I'm no longer as anxious about tracing my ancestors back to the year dot. In fact I spend most of my spare time helping others link their lines into the Whitstable Families. I know that as time passes the rest of my ancestors will come to me, through this site, and I hope that they would have been pleased with what I have been able to achieve so far.
Ok. So that's the way I started. From what I've written you can see that I've been very open about my mistakes and difficulties through lack of experience. You too will slip up from time to time. Be prepared to admit it when you have and go back to your last proved piece of information, then start again. Ask yourself why you are doing this and review your reasons periodically. Do you just want to be able to say, "I've traced my ancestry back to 1500.", or do you have a desire to find out as much as you can about your ancestors, because in doing so you will answer so many questions you have about yourself?
What has this brought to me as a person? It has made me learn and hone new skills, taught me to be more organised and not to accept things on face value. I can now bore the mother-in law out of the house and encourage the older generation to open up their memories to me. I feel that I can speak authoritively about the Oyster Dredgers, the Mariners and remind people today of the character of these people that reflects in the esteem that Whitstable is held in at the present time. I have made freinds with their descendants around the world as we all enjoy sharing our new discoveries with each other.
Now I'm not suggesting that you go off and start your own website for that would be too daunting for many, but one day the desire to share your knowledge may push you in that direction. Perhaps, in the future, every town and village will have a site like Oystertown which will enrich everyone's experience as they travel around the internet in virtuality to the places their ancestors lived in reality.
So now start off on your journey. Take with you those facts you've gleaned and use them as tools to unearth hidden treasures. Every now and again stop a while on your travels backward through time. Look sideways, learn about social and political history, geography, the influence of nature and wars. Then, when you feel you understand these things add a liitle of your own character to the mix and at last you will begin to truely know and understand your ancestors.
Now that you have read my story you can continue on your journey, either to carry on in the 'Getting Started' section, or by emailing your own story in so that others may share your experiences.

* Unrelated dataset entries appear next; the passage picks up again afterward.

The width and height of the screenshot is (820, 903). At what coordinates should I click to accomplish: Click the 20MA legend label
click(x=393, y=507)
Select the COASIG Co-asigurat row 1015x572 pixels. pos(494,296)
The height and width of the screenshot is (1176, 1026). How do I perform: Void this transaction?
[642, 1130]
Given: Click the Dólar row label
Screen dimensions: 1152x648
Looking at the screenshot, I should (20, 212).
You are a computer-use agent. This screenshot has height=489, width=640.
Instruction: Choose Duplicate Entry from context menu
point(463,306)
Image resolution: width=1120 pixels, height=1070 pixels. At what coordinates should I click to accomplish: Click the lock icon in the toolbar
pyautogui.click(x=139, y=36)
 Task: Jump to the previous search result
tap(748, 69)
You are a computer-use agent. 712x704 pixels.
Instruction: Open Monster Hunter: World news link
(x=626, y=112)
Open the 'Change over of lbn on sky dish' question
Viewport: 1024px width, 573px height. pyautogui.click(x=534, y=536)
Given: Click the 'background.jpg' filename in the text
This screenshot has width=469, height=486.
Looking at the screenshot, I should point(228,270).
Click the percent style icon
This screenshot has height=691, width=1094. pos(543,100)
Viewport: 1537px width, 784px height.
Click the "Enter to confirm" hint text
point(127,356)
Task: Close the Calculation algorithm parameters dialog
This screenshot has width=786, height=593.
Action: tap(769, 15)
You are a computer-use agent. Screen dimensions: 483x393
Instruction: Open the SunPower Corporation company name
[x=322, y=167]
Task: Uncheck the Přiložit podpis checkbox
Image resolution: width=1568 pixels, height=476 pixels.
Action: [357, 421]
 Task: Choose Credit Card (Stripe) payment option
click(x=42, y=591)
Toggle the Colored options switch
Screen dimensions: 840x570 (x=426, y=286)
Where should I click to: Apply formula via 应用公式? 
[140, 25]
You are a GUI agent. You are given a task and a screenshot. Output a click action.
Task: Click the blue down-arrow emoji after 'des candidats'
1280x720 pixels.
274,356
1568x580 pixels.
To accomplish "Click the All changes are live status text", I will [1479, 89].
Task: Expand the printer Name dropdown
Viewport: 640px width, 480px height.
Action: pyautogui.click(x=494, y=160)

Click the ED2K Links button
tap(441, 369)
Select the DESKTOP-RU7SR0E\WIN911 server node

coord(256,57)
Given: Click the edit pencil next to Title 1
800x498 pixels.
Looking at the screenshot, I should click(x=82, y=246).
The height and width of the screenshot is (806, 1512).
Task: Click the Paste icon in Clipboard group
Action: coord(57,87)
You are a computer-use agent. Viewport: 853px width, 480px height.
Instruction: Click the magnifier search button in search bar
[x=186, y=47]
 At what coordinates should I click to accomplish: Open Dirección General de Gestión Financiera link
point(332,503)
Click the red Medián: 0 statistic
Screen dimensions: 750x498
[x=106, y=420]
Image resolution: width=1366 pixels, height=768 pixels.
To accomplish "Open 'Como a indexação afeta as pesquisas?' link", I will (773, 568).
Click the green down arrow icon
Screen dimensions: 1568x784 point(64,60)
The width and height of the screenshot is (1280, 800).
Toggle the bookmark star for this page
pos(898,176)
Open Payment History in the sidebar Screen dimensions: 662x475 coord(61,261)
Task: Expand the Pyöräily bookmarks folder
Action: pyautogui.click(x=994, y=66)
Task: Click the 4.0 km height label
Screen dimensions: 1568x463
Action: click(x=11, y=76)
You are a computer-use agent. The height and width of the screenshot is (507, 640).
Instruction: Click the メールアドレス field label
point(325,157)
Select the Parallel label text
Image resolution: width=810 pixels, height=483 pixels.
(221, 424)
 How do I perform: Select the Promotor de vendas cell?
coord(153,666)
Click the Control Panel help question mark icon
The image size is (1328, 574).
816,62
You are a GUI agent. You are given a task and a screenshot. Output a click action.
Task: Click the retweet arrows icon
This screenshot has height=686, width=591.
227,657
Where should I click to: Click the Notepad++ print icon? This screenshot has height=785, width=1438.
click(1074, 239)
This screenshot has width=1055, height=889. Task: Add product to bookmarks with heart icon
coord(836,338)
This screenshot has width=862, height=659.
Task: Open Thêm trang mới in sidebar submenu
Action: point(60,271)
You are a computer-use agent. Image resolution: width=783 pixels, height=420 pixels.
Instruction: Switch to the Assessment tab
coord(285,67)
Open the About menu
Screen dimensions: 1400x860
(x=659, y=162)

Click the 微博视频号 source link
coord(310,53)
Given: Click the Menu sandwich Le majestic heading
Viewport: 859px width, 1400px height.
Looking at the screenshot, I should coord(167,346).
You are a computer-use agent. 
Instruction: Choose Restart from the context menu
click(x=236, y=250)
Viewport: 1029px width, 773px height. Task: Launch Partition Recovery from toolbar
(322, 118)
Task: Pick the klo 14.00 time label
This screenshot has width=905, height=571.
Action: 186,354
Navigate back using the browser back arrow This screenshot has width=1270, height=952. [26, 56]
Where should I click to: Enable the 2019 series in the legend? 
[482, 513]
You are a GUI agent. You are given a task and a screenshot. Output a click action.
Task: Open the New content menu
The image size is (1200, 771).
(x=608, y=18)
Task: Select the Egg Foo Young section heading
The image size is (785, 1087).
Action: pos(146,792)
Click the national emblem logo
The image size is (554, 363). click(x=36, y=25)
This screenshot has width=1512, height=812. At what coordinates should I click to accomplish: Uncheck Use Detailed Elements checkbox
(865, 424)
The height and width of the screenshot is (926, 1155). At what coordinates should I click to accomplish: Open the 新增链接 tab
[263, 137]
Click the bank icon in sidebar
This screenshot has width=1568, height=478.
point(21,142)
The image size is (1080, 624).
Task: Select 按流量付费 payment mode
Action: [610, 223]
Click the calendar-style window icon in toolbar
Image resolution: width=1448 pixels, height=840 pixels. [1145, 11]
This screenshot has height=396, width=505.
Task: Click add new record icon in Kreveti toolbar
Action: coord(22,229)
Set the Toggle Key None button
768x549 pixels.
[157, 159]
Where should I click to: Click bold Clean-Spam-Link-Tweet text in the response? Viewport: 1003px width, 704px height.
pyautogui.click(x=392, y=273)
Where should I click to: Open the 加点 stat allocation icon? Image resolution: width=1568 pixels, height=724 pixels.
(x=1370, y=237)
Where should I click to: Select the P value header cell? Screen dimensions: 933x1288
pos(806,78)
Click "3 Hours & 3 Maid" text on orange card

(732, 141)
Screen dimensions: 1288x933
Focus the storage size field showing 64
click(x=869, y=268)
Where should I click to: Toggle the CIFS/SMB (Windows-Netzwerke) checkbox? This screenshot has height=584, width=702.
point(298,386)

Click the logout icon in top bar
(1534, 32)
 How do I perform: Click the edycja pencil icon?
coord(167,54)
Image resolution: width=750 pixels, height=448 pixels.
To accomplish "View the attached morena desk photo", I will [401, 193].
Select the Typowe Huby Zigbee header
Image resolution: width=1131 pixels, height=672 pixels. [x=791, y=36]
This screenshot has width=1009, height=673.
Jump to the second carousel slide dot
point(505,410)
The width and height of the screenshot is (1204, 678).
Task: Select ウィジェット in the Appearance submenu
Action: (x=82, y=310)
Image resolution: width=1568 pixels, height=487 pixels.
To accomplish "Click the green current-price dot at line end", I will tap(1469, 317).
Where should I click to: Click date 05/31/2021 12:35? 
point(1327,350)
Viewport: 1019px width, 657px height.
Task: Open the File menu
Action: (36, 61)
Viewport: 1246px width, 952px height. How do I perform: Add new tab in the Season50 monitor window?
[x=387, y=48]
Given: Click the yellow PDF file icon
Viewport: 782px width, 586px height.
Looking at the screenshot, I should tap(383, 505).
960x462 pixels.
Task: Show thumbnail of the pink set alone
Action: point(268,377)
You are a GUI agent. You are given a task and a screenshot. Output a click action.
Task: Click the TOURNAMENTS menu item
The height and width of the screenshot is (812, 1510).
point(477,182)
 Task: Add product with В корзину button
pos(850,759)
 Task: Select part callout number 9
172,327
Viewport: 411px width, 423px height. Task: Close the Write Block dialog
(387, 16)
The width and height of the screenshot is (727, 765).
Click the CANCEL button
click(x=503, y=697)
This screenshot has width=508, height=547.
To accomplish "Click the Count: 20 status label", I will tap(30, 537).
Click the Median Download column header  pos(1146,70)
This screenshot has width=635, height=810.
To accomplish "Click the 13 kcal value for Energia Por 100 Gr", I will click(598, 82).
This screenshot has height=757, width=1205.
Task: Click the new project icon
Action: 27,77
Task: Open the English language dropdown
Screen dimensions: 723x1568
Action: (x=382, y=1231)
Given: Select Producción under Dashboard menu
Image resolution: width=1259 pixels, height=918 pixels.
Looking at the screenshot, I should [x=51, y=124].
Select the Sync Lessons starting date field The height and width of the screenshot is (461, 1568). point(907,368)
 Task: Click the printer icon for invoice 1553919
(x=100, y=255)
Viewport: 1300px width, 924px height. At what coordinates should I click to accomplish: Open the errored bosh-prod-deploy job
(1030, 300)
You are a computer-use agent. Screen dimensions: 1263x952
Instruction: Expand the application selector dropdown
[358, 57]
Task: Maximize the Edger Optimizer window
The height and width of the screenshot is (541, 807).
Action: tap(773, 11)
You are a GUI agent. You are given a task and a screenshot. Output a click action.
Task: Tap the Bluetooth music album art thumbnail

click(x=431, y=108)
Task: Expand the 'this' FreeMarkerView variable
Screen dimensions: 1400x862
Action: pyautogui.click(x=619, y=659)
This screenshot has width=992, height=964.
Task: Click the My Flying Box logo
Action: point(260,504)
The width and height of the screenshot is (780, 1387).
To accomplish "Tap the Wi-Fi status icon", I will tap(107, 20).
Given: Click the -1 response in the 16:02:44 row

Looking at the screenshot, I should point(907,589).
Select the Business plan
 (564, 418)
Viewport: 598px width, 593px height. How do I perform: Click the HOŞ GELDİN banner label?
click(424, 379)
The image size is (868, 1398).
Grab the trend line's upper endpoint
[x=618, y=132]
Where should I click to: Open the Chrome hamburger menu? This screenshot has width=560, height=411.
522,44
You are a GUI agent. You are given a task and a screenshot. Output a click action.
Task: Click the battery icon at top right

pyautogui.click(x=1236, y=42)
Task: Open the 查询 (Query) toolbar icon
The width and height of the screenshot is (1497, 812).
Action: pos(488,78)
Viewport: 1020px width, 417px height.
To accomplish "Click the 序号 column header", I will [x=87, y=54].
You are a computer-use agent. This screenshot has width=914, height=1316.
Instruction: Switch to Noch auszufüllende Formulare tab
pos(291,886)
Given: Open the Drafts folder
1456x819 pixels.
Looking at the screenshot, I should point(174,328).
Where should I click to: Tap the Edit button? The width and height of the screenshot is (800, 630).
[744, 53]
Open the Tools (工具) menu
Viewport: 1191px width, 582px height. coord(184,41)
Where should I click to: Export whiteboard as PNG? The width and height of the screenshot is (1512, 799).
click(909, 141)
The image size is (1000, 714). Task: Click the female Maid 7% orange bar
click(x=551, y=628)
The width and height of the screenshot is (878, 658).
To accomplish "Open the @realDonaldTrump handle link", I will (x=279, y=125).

As for me, the next such story I shall write will be an imaginary diary, starting in the 1600's with one of my ancestors and being passed down to and added to by the next in line until it reaches me. I won't write this until I have found out as much as I can about my ancestors, how they lived, what their aspirations were and how events around them affected their lives. To do this I may have to use some conjecture and artistic licence but it will paint the picture of the family line in a way that will tie Whitstable, the people, and the events into a thread that would only ever have one outcome, ie me.